Articles

For Celtic There Are Other Options. For Roberts Celtic Is An Option Like No Other.

|
Image for For Celtic There Are Other Options. For Roberts Celtic Is An Option Like No Other.

Almost everyone in the creative industries has a fear they rarely talk about, but which is real enough, and it doesn’t matter whether they are an author or a painter or a song-writer or whatever. It’s the fear that you don’t really improve with age, that there’s a “window” on the peak of your talent, that your early work will forever be your best.

It’s not an iron clad rule.

Some of these people just get better and better as time goes on.

For others it rings horribly true.

Their initial work knocks it out of the park.

Many are cursed with real genius, manifesting itself in a masterpiece right at the start. They are the ones people talk about as savants, as generational miracles, as new Faulkner’s or Beethoven’s … and the crushing weight of that is only part of what ruins them.

It happens in professional sport too.

Some competitors flare and then fade.

Some show initial, dazzling, promise and just never live up to it.

That must haunt them like it haunts the creative types, and you never know who these players are going to be.

Yesterday was a topsy-turvy day in the Patrick Roberts transfer saga.

It’s fair to say that it started out with promise but quickly become one that had people banging their heads against the wall.

^^^^^^^^

Stated problem a: Gather every line of the entries that contains the string "Task", matching its case exactly.
The article and the entries below it were taken from unrelated sources.

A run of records
^^^^^^^^

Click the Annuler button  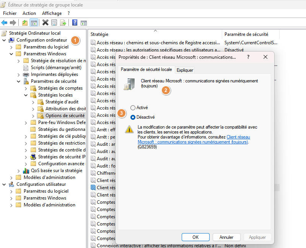226,237
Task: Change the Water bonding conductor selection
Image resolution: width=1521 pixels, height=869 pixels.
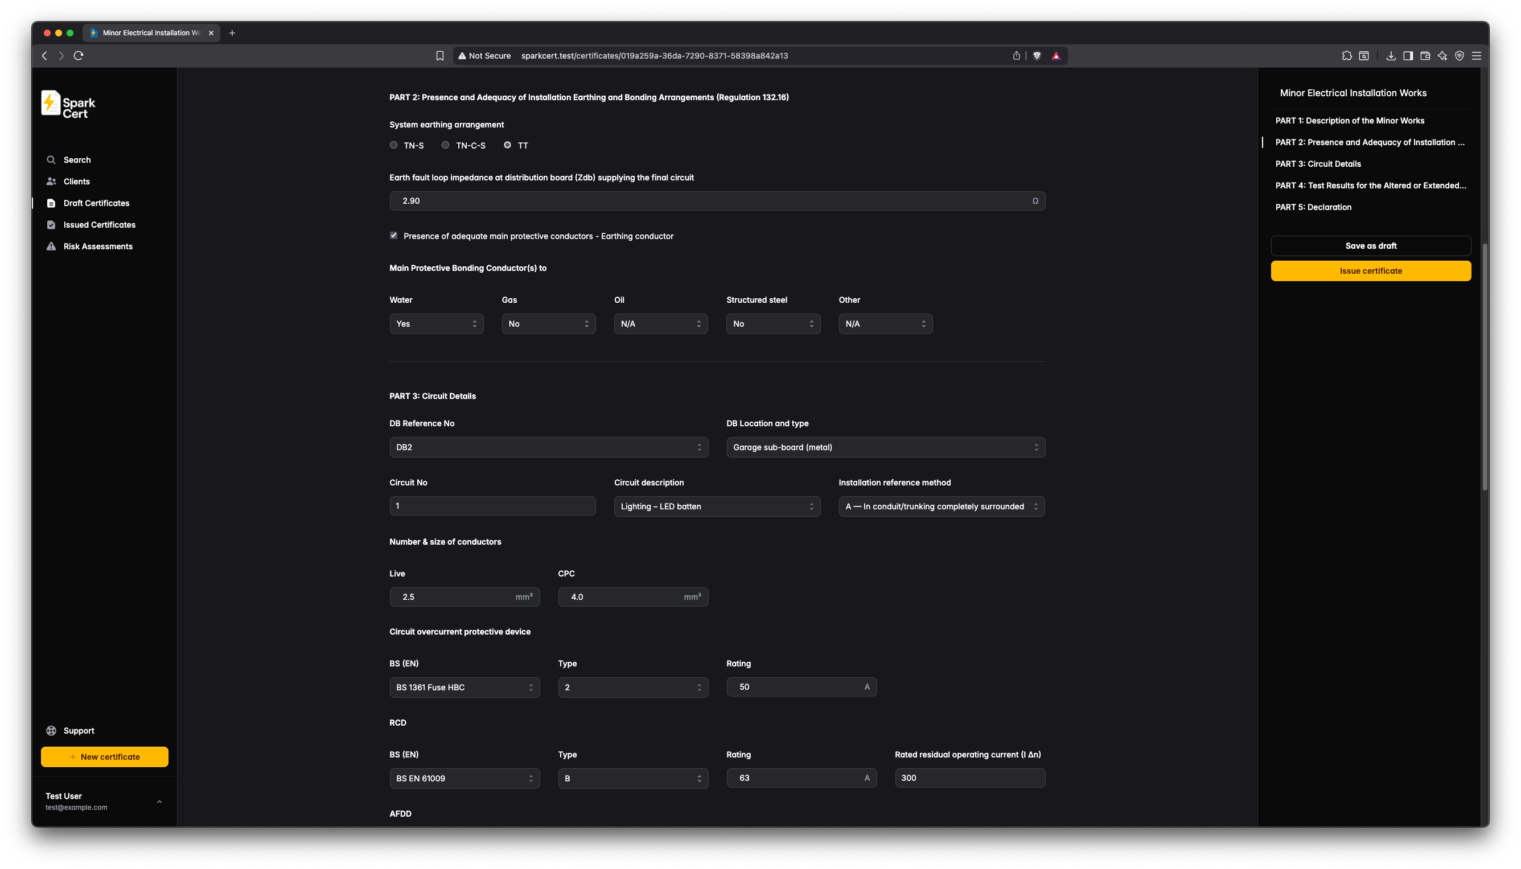Action: click(436, 323)
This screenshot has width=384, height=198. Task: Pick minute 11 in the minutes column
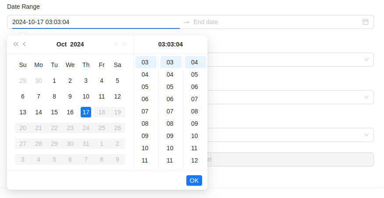170,160
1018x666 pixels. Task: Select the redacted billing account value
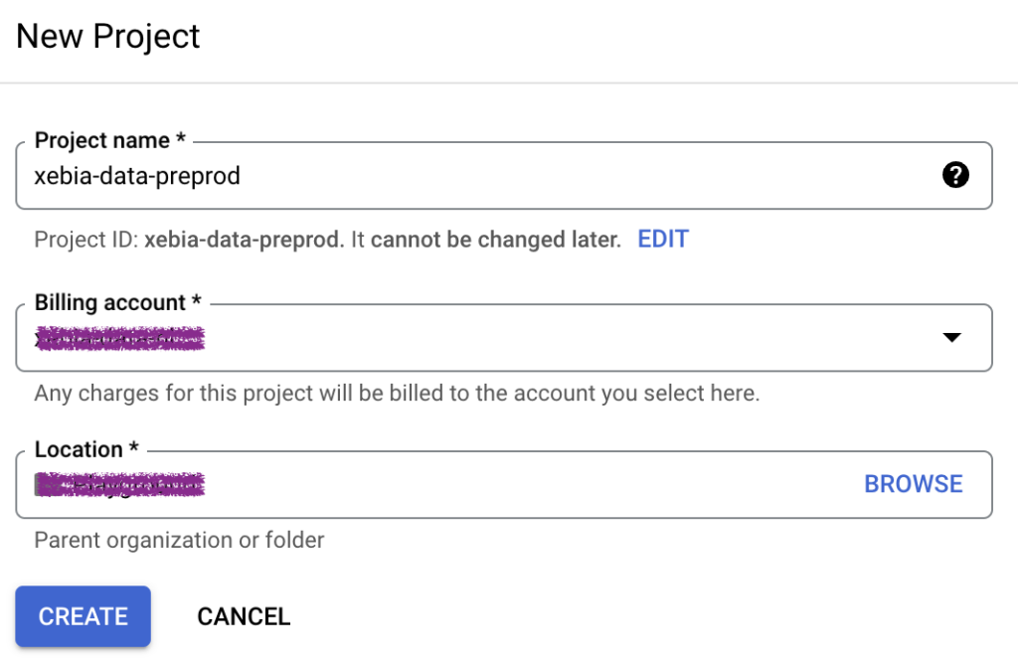tap(119, 338)
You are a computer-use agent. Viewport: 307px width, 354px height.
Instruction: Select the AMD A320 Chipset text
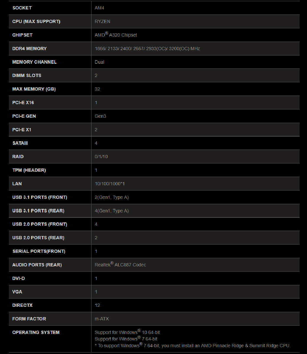point(116,35)
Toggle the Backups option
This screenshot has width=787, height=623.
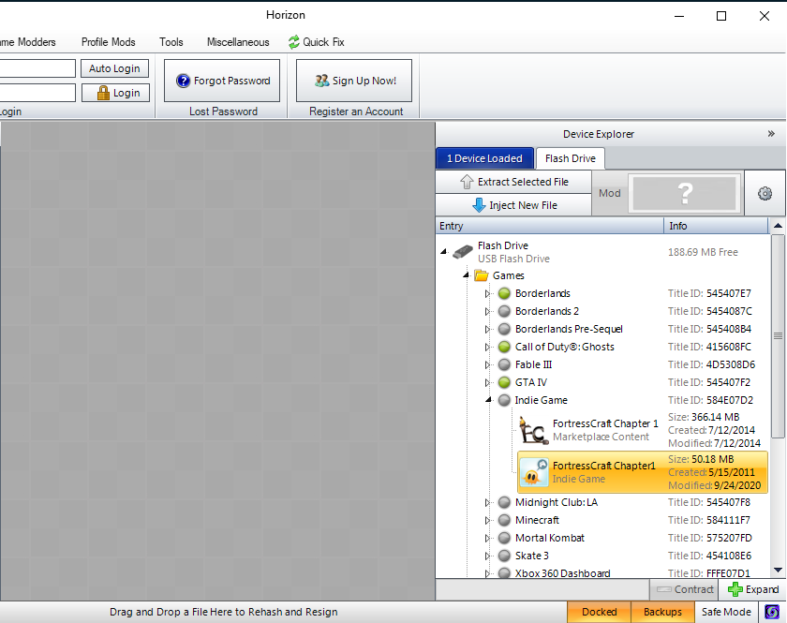click(x=662, y=612)
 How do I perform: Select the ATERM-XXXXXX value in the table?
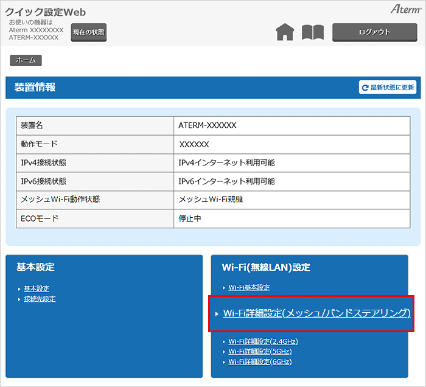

^^^^^^^^

Stated problem b: Duplicate the stretch of the Celtic article from "For others it" through "going to be.", keeping its wording unchanged.

Solution a:
Task: Change the Water bonding conductor selection
This screenshot has width=384, height=198. Task: Pick minute 11 in the minutes column
1018x666 pixels. Task: Select the redacted billing account value

Solution b:
For others it rings horribly true.

Their initial work knocks it out of the park.

Many are cursed with real genius, manifesting itself in a masterpiece right at the start. They are the ones people talk about as savants, as generational miracles, as new Faulkner’s or Beethoven’s … and the crushing weight of that is only part of what ruins them.

It happens in professional sport too.

Some competitors flare and then fade.

Some show initial, dazzling, promise and just never live up to it.

That must haunt them like it haunts the creative types, and you never know who these players are going to be.